Write out every one of the lines below, keeping each character unchanged.

## BEGIN Data lines

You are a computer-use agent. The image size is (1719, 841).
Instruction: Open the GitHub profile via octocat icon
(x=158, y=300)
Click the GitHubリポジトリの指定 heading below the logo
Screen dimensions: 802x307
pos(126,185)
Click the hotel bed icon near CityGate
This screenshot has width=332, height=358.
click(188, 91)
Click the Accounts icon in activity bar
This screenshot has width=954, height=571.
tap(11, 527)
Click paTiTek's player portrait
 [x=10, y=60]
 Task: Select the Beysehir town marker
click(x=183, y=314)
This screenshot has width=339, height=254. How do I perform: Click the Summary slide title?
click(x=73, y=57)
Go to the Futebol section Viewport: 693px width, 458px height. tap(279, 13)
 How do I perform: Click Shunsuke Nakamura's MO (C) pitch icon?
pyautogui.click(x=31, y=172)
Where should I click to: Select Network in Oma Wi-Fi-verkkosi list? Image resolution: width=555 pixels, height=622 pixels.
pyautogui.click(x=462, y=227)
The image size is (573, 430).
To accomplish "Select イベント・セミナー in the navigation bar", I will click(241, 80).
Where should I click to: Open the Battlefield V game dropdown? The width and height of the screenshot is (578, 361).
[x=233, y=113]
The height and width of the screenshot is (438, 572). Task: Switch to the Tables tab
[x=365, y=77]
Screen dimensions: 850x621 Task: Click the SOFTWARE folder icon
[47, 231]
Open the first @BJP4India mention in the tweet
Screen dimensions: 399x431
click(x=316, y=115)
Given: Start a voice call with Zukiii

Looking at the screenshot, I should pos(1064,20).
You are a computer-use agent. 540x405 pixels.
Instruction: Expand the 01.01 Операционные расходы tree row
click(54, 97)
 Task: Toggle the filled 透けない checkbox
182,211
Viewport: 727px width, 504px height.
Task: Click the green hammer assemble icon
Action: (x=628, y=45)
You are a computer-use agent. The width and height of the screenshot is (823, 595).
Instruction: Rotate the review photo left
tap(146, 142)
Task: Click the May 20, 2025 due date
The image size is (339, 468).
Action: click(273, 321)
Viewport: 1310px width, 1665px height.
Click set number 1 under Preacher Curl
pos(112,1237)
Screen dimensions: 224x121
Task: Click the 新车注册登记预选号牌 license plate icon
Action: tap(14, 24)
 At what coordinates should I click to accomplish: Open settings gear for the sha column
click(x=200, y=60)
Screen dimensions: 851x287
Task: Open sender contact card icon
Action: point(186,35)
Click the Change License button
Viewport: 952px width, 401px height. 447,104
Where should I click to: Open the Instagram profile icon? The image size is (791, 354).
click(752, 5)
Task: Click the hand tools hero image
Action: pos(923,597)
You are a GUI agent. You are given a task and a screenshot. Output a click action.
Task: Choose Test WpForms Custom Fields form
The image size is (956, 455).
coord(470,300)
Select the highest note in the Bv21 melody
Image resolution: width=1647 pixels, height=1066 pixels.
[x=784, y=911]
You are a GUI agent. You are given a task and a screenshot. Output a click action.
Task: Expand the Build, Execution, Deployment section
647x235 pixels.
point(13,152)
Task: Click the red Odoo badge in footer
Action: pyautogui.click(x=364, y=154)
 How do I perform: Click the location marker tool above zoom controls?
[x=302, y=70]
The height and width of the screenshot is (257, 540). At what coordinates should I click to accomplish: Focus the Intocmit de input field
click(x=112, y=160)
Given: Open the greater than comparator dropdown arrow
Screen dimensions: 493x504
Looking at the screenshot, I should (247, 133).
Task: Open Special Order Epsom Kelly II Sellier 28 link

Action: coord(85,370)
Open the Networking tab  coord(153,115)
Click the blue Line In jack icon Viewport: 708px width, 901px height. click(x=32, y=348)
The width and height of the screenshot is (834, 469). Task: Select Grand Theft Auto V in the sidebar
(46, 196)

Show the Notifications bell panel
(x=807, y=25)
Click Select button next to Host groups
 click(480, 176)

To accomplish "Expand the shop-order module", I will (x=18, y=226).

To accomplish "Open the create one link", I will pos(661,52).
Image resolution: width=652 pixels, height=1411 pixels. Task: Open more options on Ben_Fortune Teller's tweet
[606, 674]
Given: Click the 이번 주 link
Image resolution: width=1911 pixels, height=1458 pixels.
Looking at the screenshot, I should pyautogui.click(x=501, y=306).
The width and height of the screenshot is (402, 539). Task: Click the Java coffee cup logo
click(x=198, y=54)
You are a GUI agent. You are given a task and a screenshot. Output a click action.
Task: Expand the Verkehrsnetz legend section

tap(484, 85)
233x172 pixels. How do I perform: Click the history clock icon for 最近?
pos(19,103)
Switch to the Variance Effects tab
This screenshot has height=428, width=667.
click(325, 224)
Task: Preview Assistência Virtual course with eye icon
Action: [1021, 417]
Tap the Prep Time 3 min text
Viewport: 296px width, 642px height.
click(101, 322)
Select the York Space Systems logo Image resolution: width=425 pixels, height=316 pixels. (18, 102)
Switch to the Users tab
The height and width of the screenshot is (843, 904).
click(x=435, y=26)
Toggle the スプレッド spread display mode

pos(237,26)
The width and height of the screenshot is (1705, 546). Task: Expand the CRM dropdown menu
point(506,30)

## END Data lines

Task response:
You are a computer-use agent. The image size is (1719, 841).
Instruction: Open the GitHub profile via octocat icon
(x=158, y=300)
Click the GitHubリポジトリの指定 heading below the logo
Screen dimensions: 802x307
pos(126,185)
Click the hotel bed icon near CityGate
This screenshot has width=332, height=358.
click(188, 91)
Click the Accounts icon in activity bar
This screenshot has width=954, height=571.
tap(11, 527)
Click paTiTek's player portrait
 [x=10, y=60]
 Task: Select the Beysehir town marker
click(x=183, y=314)
This screenshot has width=339, height=254. How do I perform: Click the Summary slide title?
click(x=73, y=57)
Go to the Futebol section Viewport: 693px width, 458px height. tap(279, 13)
 How do I perform: Click Shunsuke Nakamura's MO (C) pitch icon?
pyautogui.click(x=31, y=172)
Where should I click to: Select Network in Oma Wi-Fi-verkkosi list? Image resolution: width=555 pixels, height=622 pixels.
pyautogui.click(x=462, y=227)
The image size is (573, 430).
To accomplish "Select イベント・セミナー in the navigation bar", I will click(241, 80).
Where should I click to: Open the Battlefield V game dropdown? The width and height of the screenshot is (578, 361).
[x=233, y=113]
The height and width of the screenshot is (438, 572). Task: Switch to the Tables tab
[x=365, y=77]
Screen dimensions: 850x621 Task: Click the SOFTWARE folder icon
[47, 231]
Open the first @BJP4India mention in the tweet
Screen dimensions: 399x431
click(x=316, y=115)
Given: Start a voice call with Zukiii

Looking at the screenshot, I should pos(1064,20).
You are a computer-use agent. 540x405 pixels.
Instruction: Expand the 01.01 Операционные расходы tree row
click(54, 97)
 Task: Toggle the filled 透けない checkbox
182,211
Viewport: 727px width, 504px height.
Task: Click the green hammer assemble icon
Action: (x=628, y=45)
You are a computer-use agent. The width and height of the screenshot is (823, 595).
Instruction: Rotate the review photo left
tap(146, 142)
Task: Click the May 20, 2025 due date
The image size is (339, 468).
Action: click(273, 321)
Viewport: 1310px width, 1665px height.
Click set number 1 under Preacher Curl
pos(112,1237)
Screen dimensions: 224x121
Task: Click the 新车注册登记预选号牌 license plate icon
Action: tap(14, 24)
 At what coordinates should I click to accomplish: Open settings gear for the sha column
click(x=200, y=60)
Screen dimensions: 851x287
Task: Open sender contact card icon
Action: point(186,35)
Click the Change License button
Viewport: 952px width, 401px height. 447,104
Where should I click to: Open the Instagram profile icon? The image size is (791, 354).
click(752, 5)
Task: Click the hand tools hero image
Action: pos(923,597)
You are a GUI agent. You are given a task and a screenshot. Output a click action.
Task: Choose Test WpForms Custom Fields form
The image size is (956, 455).
coord(470,300)
Select the highest note in the Bv21 melody
Image resolution: width=1647 pixels, height=1066 pixels.
[x=784, y=911]
You are a GUI agent. You are given a task and a screenshot. Output a click action.
Task: Expand the Build, Execution, Deployment section
647x235 pixels.
point(13,152)
Task: Click the red Odoo badge in footer
Action: pyautogui.click(x=364, y=154)
 How do I perform: Click the location marker tool above zoom controls?
[x=302, y=70]
The height and width of the screenshot is (257, 540). At what coordinates should I click to accomplish: Focus the Intocmit de input field
click(x=112, y=160)
Given: Open the greater than comparator dropdown arrow
Screen dimensions: 493x504
Looking at the screenshot, I should (247, 133).
Task: Open Special Order Epsom Kelly II Sellier 28 link

Action: coord(85,370)
Open the Networking tab  coord(153,115)
Click the blue Line In jack icon Viewport: 708px width, 901px height. click(x=32, y=348)
The width and height of the screenshot is (834, 469). Task: Select Grand Theft Auto V in the sidebar
(46, 196)

Show the Notifications bell panel
(x=807, y=25)
Click Select button next to Host groups
 click(480, 176)

To accomplish "Expand the shop-order module", I will (x=18, y=226).

To accomplish "Open the create one link", I will pos(661,52).
Image resolution: width=652 pixels, height=1411 pixels. Task: Open more options on Ben_Fortune Teller's tweet
[606, 674]
Given: Click the 이번 주 link
Image resolution: width=1911 pixels, height=1458 pixels.
Looking at the screenshot, I should pyautogui.click(x=501, y=306).
The width and height of the screenshot is (402, 539). Task: Click the Java coffee cup logo
click(x=198, y=54)
You are a GUI agent. You are given a task and a screenshot. Output a click action.
Task: Expand the Verkehrsnetz legend section

tap(484, 85)
233x172 pixels. How do I perform: Click the history clock icon for 最近?
pos(19,103)
Switch to the Variance Effects tab
This screenshot has height=428, width=667.
click(325, 224)
Task: Preview Assistência Virtual course with eye icon
Action: [1021, 417]
Tap the Prep Time 3 min text
Viewport: 296px width, 642px height.
click(101, 322)
Select the York Space Systems logo Image resolution: width=425 pixels, height=316 pixels. (18, 102)
Switch to the Users tab
The height and width of the screenshot is (843, 904).
click(x=435, y=26)
Toggle the スプレッド spread display mode

pos(237,26)
The width and height of the screenshot is (1705, 546). Task: Expand the CRM dropdown menu
point(506,30)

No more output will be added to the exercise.